# Flower image classification using Computer Vision






In [None]:
import numpy as np
from numpy import array
from numpy import argmax
import pandas as pd

import random
random.seed(32)

import glob
import h5py

import os
from os import listdir

import json
import datetime
import time
from tqdm import tqdm

#Plotting libraries
import matplotlib.pyplot as plt
import matplotlib.image as mpimg

#image handling libraries
import cv2
import scipy
import scipy.io
from scipy import ndimage

#skimage library imports
from skimage import io, filters, morphology, measure
from skimage.measure import label,  regionprops
from skimage.filters import sobel

from sklearn.cluster import KMeans
from sklearn.preprocessing import LabelEncoder

import pickle

# keras imports
import tensorflow as tf
from tensorflow import keras
from keras.applications.vgg16 import VGG16, preprocess_input
from keras.applications.vgg19 import VGG19, preprocess_input
from keras.applications.xception import Xception, preprocess_input
from keras.applications.resnet50 import ResNet50, preprocess_input
from keras.applications.inception_resnet_v2 import InceptionResNetV2, preprocess_input
from keras.applications.mobilenet import MobileNet, preprocess_input
from keras.applications.inception_v3 import InceptionV3, preprocess_input

from keras.preprocessing import image
from keras.preprocessing.image import img_to_array, load_img
from keras.preprocessing.text import Tokenizer
from keras.preprocessing.sequence import pad_sequences

from keras.models import Model, load_model, model_from_json
from keras.layers import Input, Dense, LSTM, Embedding, Dropout, GlobalAveragePooling2D, GlobalAveragePooling3D
from keras.layers.merge import add
from keras.utils import plot_model, to_categorical
from keras.callbacks import ModelCheckpoint


#Diagnostic libraries
from nltk.translate.bleu_score import corpus_bleu

In [None]:
folderName = r'../Storage'
imageDir = folderName + '/train_filtered'

In [11]:
#oxford102_flower_dataset_labels.txt contains a dataset where index is the unique label and column "Names" is the name of the flower for the image label id 
#read labels from oxford102_flower_dataset_labels.txt
oxford102_labels = pd.read_csv('oxford102_flower_dataset_labels.txt', delimiter='\t', header=None, names=['Names'])
# Image labels are 1 based, changed the index of the image database label
oxford102_labels.index = np.arange(1, len(oxford102_labels) + 1)
print(oxford102_labels)
print()
print("Test Print: FLower Name and its unique label")
print(oxford102_labels.loc[77])

                            Names
1                 'pink primrose'
2     'hard-leaved pocket orchid'
3              'canterbury bells'
4                     'sweet pea'
5              'english marigold'
..                            ...
98              'mexican petunia'
99                     'bromelia'
100              'blanket flower'
101             'trumpet creeper'
102             'blackberry lily'

[102 rows x 1 columns]

Test Print: FLower Name and its unique label
Names     'passion flower'
Name: 77, dtype: object


### Assumptions
###1. If there is no definit number petals for a flower, then the petal count may or may not be added to the oxford102lables dictionary.
###2. The predicted petals count may or may not be displayed based on input from the user.

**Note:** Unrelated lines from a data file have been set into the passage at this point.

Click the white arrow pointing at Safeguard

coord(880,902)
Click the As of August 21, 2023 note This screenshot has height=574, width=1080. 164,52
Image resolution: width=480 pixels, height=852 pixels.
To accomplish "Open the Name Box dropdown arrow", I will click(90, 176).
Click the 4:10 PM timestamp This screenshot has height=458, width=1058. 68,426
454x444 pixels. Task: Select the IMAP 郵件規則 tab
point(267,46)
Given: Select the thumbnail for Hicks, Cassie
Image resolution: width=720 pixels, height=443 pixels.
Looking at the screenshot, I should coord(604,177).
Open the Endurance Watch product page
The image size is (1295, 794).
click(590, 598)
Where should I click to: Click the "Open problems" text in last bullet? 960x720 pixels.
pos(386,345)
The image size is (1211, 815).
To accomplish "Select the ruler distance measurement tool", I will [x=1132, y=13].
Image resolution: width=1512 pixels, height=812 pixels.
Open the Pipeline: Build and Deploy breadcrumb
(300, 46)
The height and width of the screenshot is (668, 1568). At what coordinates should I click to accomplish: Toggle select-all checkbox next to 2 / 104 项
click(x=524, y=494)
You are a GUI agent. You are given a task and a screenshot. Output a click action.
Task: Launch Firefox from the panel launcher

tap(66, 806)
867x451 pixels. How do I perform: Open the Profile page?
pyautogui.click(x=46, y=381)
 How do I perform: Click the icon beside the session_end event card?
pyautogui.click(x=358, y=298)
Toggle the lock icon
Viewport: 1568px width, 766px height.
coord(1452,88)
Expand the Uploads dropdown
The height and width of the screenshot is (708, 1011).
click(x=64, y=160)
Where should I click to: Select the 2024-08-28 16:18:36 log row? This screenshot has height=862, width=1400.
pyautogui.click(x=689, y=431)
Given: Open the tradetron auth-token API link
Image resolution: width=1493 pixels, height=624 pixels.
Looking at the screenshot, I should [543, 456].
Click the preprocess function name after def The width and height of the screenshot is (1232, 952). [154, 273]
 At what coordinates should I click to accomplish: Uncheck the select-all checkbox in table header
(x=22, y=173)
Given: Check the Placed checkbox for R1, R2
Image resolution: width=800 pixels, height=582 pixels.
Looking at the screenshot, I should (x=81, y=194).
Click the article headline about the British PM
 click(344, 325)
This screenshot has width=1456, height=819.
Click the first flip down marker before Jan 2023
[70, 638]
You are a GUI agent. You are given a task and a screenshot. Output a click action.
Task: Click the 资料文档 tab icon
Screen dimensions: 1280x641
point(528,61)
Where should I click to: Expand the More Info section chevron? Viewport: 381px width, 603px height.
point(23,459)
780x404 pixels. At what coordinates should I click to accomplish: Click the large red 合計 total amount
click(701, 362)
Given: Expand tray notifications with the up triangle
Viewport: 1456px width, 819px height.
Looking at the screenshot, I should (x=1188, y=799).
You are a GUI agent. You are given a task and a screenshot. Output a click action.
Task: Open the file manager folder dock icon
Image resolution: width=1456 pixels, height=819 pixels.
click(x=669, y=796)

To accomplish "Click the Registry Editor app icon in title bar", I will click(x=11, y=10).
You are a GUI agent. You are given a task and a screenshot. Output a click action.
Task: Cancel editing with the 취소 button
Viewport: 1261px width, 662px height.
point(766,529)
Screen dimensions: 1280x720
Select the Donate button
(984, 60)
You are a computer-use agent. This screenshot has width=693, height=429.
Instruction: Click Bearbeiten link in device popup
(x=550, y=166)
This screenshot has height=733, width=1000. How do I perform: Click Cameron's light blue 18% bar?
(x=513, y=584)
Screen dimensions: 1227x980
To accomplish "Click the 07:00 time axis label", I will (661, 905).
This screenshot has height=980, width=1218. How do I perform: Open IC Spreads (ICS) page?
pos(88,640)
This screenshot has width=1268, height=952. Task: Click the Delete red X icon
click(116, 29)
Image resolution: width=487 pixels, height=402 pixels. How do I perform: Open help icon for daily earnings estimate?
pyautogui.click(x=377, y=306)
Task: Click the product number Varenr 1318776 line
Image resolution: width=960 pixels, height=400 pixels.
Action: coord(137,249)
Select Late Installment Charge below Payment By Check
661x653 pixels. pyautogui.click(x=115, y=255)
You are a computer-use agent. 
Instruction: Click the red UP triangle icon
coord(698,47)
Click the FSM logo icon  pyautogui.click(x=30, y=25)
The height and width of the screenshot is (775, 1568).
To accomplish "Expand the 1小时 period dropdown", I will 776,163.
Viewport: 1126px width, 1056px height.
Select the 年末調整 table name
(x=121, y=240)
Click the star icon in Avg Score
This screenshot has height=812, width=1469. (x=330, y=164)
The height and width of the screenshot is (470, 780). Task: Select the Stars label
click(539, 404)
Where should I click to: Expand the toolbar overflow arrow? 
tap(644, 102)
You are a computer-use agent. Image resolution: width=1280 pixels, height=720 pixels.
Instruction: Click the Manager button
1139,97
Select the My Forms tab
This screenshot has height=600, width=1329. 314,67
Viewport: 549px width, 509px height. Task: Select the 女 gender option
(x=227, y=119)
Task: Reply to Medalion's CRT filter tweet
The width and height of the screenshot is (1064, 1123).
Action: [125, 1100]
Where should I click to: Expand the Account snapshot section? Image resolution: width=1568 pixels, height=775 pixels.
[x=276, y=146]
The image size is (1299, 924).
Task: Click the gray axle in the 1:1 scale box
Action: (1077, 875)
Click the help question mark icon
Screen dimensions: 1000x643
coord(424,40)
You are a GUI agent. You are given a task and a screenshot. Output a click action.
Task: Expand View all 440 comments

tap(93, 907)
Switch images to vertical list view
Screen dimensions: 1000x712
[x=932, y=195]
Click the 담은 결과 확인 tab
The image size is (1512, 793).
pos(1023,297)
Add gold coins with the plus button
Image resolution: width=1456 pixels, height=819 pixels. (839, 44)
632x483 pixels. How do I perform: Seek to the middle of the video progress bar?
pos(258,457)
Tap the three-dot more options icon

##Extract Features using model for image classification with weights trained on ImageNet

In [3]:
# config variables
model_name    = "resnet50" #"vgg16"  #"inceptionv3"
weights       = "imagenet"
include_top   = False #input shape will be specified, so it is false 
features_path = "output/flowers_102/resnet50/features.h5"
labels_path   = "output/flowers_102/resnet50/labels.h5"
test_size     = 0.02 #80% training data and 20% test data
results       = "output/flowers_102/resnet50/results.txt"
model_path    = "output/flowers_102/resnet50/model"
num_classes   = 102
image_size = (224, 224)

In [4]:
# create the pretrained models
# check for pretrained weight usage or not
# check for top layers to be included or not
if model_name == "vgg16":
  base_model = VGG16(weights=weights)
  #base_model.summary()
  #model = Model(input=base_model.input, output=base_model.get_layer('fc1').output)
  image_size = (224, 224)
elif model_name == "vgg19":
  base_model = VGG19(weights=weights)
  model = Model(input=base_model.input, output=base_model.get_layer('fc1').output)
  image_size = (224, 224)
elif model_name == "resnet50":
  base_model = ResNet50(weights=weights)
  #base_model.summary()
  # add a global spatial average pooling layer
  x = base_model.get_layer('avg_pool').output
  #x = GlobalAveragePooling3D()(x)
  # let's add a fully-connected layer
  #x = Dense(2048, activation='relu')(x)
  # and a logistic layer -- we have 102 classes
  #predictions = Dense(num_classes, activation='softmax')(x)
  #model = Model(input=base_model.input, output=base_model.get_layer('fc1000').output)
  model = Model(inputs=base_model.input, outputs=x)
  model.summary()
  image_size = (224, 224)
elif model_name == "inceptionv3":
  base_model = InceptionV3(include_top=include_top, weights=weights, input_tensor=Input(shape=(299,299,3)))
  base_model.summary()
  #model = Model(input=base_model.input, output=base_model.get_layer('custom').output)
  #image_size = (299, 299)
elif model_name == "inceptionresnetv2":
  base_model = InceptionResNetV2(include_top=include_top, weights=weights, input_tensor=Input(shape=(299,299,3)))
  model = Model(input=base_model.input, output=base_model.get_layer('custom').output)
  image_size = (299, 299)
elif model_name == "mobilenet":
  base_model = MobileNet(include_top=include_top, weights=weights, input_tensor=Input(shape=(224,224,3)), input_shape=(224,224,3))
  model = Model(input=base_model.input, output=base_model.get_layer('custom').output)
  image_size = (224, 224)
elif model_name == "xception":
  base_model = Xception(weights=weights)
  model = Model(input=base_model.input, output=base_model.get_layer('avg_pool').output)
  image_size = (299, 299)
else:
  base_model = None

Model: "model_1"
__________________________________________________________________________________________________
Layer (type)                    Output Shape         Param #     Connected to                     
input_1 (InputLayer)            (None, 224, 224, 3)  0                                            
__________________________________________________________________________________________________
conv1_pad (ZeroPadding2D)       (None, 230, 230, 3)  0           input_1[0][0]                    
__________________________________________________________________________________________________
conv1 (Conv2D)                  (None, 112, 112, 64) 9472        conv1_pad[0][0]                  
__________________________________________________________________________________________________
bn_conv1 (BatchNormalization)   (None, 112, 112, 64) 256         conv1[0][0]                      
____________________________________________________________________________________________

In [9]:
# save model and weights
model_json = model.to_json()
with open(folderName + "/" + model_path + str(test_size) + ".json", "w") as json_file:
  json_file.write(model_json)

# save weights
model.save_weights(folderName + "/" + model_path + str(test_size) + ".h5")
print("Saved model and weights to disk..")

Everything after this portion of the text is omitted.